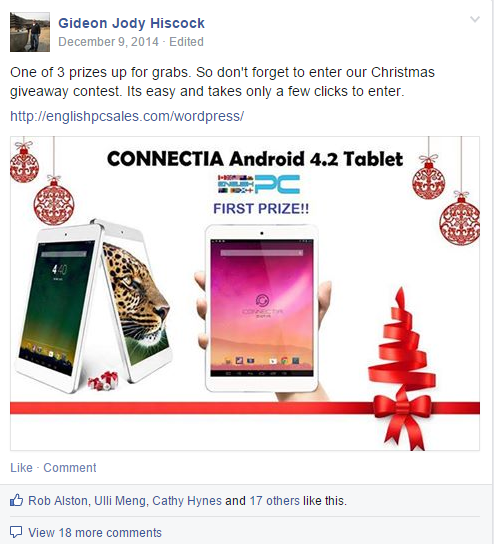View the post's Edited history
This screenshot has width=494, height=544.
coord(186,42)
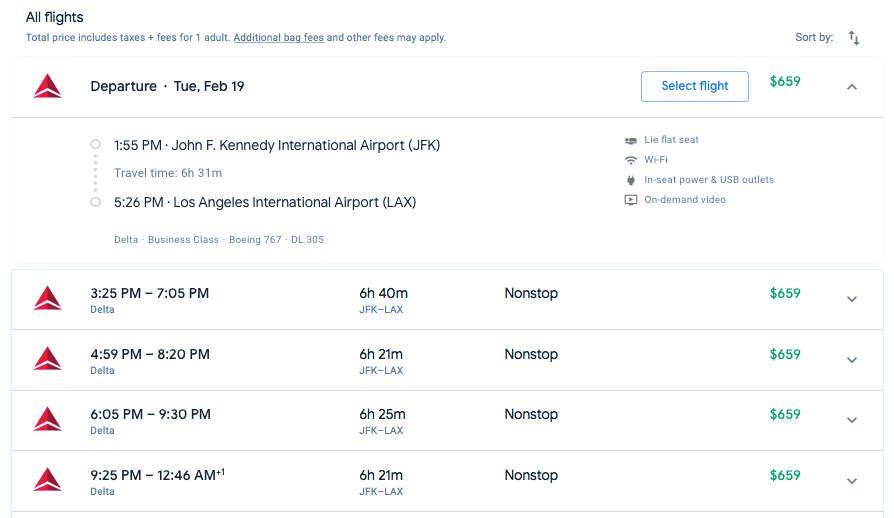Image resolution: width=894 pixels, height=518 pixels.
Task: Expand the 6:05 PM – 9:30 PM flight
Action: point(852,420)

━━━━━━

### EXERCISE DETAILS
Please return every line of the material above word for word, leaving out the pictures.

### PROBLEM SOLUTION
View the post's Edited history
This screenshot has width=494, height=544.
coord(186,42)
Image resolution: width=894 pixels, height=518 pixels.
Task: Expand the 6:05 PM – 9:30 PM flight
Action: point(852,420)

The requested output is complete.